Neymar, Robben,Iniesta


----------



## wfiesso (23 Giugno 2016)

Neymar, Rakitic (metterei iniesta ma Rakitic mi fa impazzire da sempre), Bale


----------



## mèuris (23 Giugno 2016)

kolao95 ha scritto:


> Perfettamente d'accordo con te. Aggiungo Bale e Suarez.





Z A Z A' ha scritto:


> Vergognoso che il vostro primo nome non sia stato Suarez



Eh, Bale e Suarez venivano subito dopo Modric. Ero indeciso 



Juve nel cuore ha scritto:


> Neymar, *Robben*,Iniesta






Snake ha scritto:


> Suarez
> 
> Bale
> 
> ...



D'accordo con voi. Robben in forma è (era?) devastante come pochi.


Per restare a quelli citati da voi, Iniesta anche lui subito dietro i 3 che ho detto, così come Ibra, per certi versi quello più capace di far squadra da solo (nel bene e nel male). Rakitic altro nome validissimo. 

Mi sembra che non si scappi da questi 7-8 nomi, in una eventuale top 10.


----------



## Dumbaghi (24 Giugno 2016)

Neymar, Suarez e Bale


Che si scambiano posizioni in base allo stato di forma, poi metto sempre e comunque Zlatan dopo questi, poi Aguero.


----------



## malos (24 Giugno 2016)

Vedendo il nostro centrocampo devastato da anni...

Iniesta
Iniesta
Iniesta

Ho una devozione per questo. Per me è a livello dei 2 fenomeni anche se in in un ruolo diverso.


----------



## dhorasoosarebbetitolare (24 Giugno 2016)

Iniesta, Robben e Suarez.

Per me i primi due sono sopra CR7. Robben è stato troppo penalizzato dagli infortuni.


----------



## Superdinho80 (24 Giugno 2016)

dhorasoosarebbetitolare ha scritto:


> Iniesta, Robben e Suarez.
> 
> Per me i primi due sono sopra CR7. Robben è stato troppo penalizzato dagli infortuni.



io robben me lo ricordo pure al real gran giocatore devastato dagli infortuni tutto quello che vuoi, ma non ha mai lasciato il segno con quella maglia, ha fatto benino al chelsea e benissimo i primi anni col bayern


----------



## .Nitro (24 Giugno 2016)

Se fosse sano sicuramente Robben,che come apici si avvicina a quei due,anche più devastante di Ronaldo,tra le ali più forti degli ultimi tempi,per dire ritengo più forte lui che un Nedved


----------



## dhorasoosarebbetitolare (24 Giugno 2016)

Superdinho80 ha scritto:


> io robben me lo ricordo pure al real gran giocatore devastato dagli infortuni tutto quello che vuoi, ma non ha mai lasciato il segno con quella maglia, ha fatto benino al chelsea e benissimo i primi anni col bayern



Al Chelsea ha fatto BENISSIMO, non benino. Non a caso non si deprezzò, nonostante gli infortuni, e il Real lo pagò quasi 40 milioni (circa 80 degli attuali).
Quel Real fu un disastro sportivo (per quanto fu decisivo nella conquista della Liga) e furono bruciati una quantità di giocatori impressionanti, specialmente gli olandesi.

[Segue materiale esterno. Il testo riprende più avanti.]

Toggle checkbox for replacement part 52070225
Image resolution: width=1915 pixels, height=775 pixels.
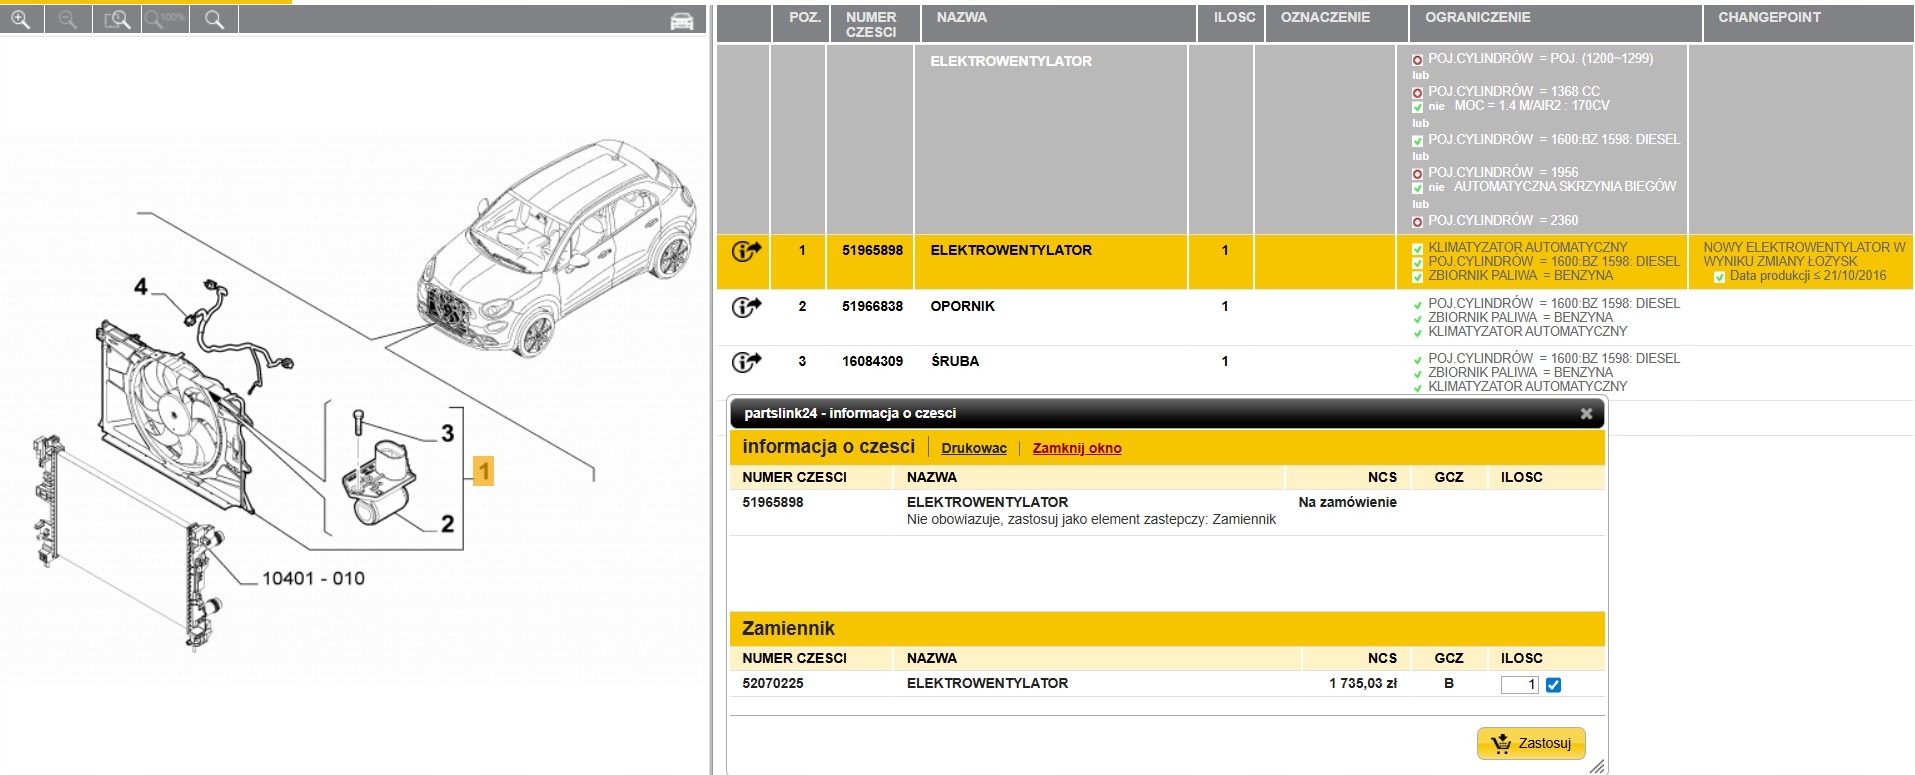coord(1553,685)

Al Bayern tra un infortunio e l'altro sta facendo benissimo da 7 anni, specialmente in CL. Ha vinto tutto il possibile e sfiorato un mondiale da protagonista con la Nazionale. 

Quando è in forma, non ce n'è per nessuno, neppure per il tuo CR7 che so essere il tuo giocatore preferito. Almeno, questi sono i miei due centesimi.


----------



## Superdinho80 (24 Giugno 2016)

dhorasoosarebbetitolare ha scritto:


> Al Chelsea ha fatto BENISSIMO, non benino. Non a caso non si deprezzò, nonostante gli infortuni, e il Real lo pagò quasi 40 milioni (circa 80 degli attuali).
> Quel Real fu un disastro sportivo (per quanto fu decisivo nella conquista della Liga) e furono bruciati una quantità di giocatori impressionanti, specialmente gli olandesi.
> 
> Al Bayern tra un infortunio e l'altro sta facendo benissimo da 7 anni, specialmente in CL. Ha vinto tutto il possibile e sfiorato un mondiale da protagonista con la Nazionale.
> ...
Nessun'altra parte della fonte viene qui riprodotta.